Customer jobs to be done, or needs, have to be so widespread, that there is large enough market potential for a company to target. Especially, if your product is technologically advanced or otherwise innovative, it is usually fairly easy to find customer companies, who are keen on new technologies or want to use the product  to disrupt industry structures. These companies are sometimes excellent partners to initialise mass markets. Very often, however, their needs are too exotic or context-dependent, leading to mismatch between requirements to achieve a wider market and product features and business model.

2. Large enough customer segments

Our first wireless payphone customers were mobile operators, and though we were later able to win other types of customers, such as payphone operator British Telecom, the first customers had a profound impact on our segment approach and focus.
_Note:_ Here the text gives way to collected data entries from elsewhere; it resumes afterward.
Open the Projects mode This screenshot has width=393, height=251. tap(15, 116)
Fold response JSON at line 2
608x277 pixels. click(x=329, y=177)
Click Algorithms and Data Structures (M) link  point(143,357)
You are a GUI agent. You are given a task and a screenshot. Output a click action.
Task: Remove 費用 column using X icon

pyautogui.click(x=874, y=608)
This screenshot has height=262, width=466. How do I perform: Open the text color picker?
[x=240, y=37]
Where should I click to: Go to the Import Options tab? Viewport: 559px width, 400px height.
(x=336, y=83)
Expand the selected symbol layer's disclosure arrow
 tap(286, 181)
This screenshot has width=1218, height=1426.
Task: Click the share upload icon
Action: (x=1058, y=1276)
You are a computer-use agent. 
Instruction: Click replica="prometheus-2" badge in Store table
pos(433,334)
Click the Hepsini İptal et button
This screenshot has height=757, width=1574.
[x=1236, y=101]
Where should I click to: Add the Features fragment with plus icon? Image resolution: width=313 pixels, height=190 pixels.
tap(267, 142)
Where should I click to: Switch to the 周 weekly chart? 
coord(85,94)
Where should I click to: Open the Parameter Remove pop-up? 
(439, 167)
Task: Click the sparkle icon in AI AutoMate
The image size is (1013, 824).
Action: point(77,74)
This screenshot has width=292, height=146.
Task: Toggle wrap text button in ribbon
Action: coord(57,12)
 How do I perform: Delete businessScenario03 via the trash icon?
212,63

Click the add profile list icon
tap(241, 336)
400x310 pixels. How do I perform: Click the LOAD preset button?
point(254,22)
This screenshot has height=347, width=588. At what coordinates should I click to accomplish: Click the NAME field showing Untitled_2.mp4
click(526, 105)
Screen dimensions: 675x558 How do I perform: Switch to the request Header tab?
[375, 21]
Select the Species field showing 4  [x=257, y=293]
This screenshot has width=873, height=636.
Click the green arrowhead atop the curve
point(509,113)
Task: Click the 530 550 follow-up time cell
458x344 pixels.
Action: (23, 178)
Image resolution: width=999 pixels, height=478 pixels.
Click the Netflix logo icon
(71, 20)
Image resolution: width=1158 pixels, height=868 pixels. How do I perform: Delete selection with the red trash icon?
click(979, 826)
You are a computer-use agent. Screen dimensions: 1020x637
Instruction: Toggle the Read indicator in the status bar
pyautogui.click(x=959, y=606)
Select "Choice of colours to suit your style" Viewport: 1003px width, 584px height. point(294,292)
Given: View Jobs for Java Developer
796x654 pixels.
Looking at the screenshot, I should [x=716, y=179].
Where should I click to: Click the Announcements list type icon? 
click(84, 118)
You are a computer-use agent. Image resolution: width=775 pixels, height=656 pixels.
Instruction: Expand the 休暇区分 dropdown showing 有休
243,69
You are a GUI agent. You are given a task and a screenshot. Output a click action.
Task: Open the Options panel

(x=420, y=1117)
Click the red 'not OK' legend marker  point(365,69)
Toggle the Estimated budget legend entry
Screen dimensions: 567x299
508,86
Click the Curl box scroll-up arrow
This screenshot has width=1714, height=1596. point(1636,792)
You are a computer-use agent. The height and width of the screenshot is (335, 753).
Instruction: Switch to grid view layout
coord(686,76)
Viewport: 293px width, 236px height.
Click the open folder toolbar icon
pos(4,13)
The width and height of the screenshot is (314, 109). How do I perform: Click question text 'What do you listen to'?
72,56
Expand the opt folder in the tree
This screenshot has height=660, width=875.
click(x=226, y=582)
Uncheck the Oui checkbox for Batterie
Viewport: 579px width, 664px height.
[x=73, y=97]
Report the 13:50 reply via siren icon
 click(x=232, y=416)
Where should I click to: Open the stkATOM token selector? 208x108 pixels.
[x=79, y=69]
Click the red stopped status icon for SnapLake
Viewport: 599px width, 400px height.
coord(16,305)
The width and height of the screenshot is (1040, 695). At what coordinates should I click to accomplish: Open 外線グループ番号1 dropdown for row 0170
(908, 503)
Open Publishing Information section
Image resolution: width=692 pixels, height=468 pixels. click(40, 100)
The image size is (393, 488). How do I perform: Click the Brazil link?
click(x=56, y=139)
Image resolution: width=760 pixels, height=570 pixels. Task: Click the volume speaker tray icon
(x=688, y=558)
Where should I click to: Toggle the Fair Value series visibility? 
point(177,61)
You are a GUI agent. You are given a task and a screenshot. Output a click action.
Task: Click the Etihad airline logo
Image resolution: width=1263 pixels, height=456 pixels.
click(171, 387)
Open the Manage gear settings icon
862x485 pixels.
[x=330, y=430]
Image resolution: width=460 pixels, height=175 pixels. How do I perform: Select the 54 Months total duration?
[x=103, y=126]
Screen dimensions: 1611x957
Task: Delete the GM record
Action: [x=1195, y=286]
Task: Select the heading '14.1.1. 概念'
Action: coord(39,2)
As such, Thailand and South Africa were excellent reference markets, but we were not able to utilise them adequately enough, because in other markets we were often targeting wrong kind of customer candidates.

Good reference customers provide a vendor not only reference value, but also a roadmap for who to approach and how, when aiming to get new customers. Best references are like beacons in their industry, their activities and business decisions are tightly followed by other players and imitated as much as possible.  Similar type of operating environment or geographical proximity is also strongly affecting the strength of references. By creating solid insights on right marketing and sales channels, vendors are creating a repeatable model to expand to new market areas, to generate demand in these markets and to identify right type of prospects.

3. Lucrative revenue model


AIS and MTN preferred to purchase our products in such a way that only some installation, training and maintenance services were included. Although we had developed a very modern remote management system for our products, also taken into use by these two customers, we were not able to agree on significant revenue streams in our agreements. The approach, requested by our customers, focused on one-time investments, had a significant impact not only on our revenues but also on customers' own business and expansion plans.

At its best, a good revenue model makes planning and execution of purchases easy for customers, as well as supports successful business building and expansion - and enables vendor to develop and grow his own business. First, the scheme must, of course, be acceptable for customers. Most probably it is impossible to sell a very exotic construction, unless superior benefits can be demonstrated through references or otherwise. On the other hand, a successful model generates additional customer orders and helps providing great business case examples. Business logic reproducibility with multiple customers is an excellent signpost for good results.

4. Purchasing processes to support scaling

In both AIS and MTN organisations strong individuals and teams drove our shared projects. Already before the first contacts, they had views and even some plans, how to build business around payphones. The responsible teams in both companies were at least partly outside of formal decision-making structures.

Identification of individuals involved in purchases and understanding of purchase process are the foundation to develop effective sales argumentation and scalable sales process. Customers that are willing to openly go through their way of purchasing and name influencers affecting it, not excluding any complications related to the process, are ideal partners here. In addition, these companies need to well represent their reference group in their shopping behaviour. When sales process and argumentation are properly developed and documented, it is possible to transfer this knowledge to new sales cases and personnel, effectively scaling the business.

Epilogue: Net sinkers

And what happened to wireless payphones ? On the other hand, we got some great news. For example, in South Africa human lives were reported to be saved, enabled by our products and calls made with them. But in a Southeast Asian country our products, delivered with colourful cover, found an unexpected use purpose: Local fishermen bought our products second-hand, with a low price, and found them some good reuse - to attract fish and acting as net sinkers.